Directions for this task:
The records below hold a stretch from the line with "Task: Switch to the Columns tab" through the line with "Click the orange"; return exactly those lines, ends included, and nothing more.

Given data:
________________________________________

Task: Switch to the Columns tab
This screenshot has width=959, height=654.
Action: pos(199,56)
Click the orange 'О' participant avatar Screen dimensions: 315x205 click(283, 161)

________________________________________

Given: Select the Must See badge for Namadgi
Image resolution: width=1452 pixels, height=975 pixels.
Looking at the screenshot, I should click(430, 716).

________________________________________

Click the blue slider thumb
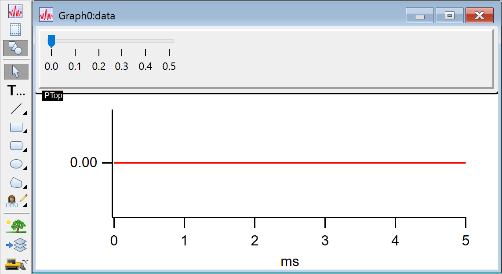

________________________________________

Expected output:
Task: Switch to the Columns tab
This screenshot has width=959, height=654.
Action: pos(199,56)
Click the orange 'О' participant avatar Screen dimensions: 315x205 click(283, 161)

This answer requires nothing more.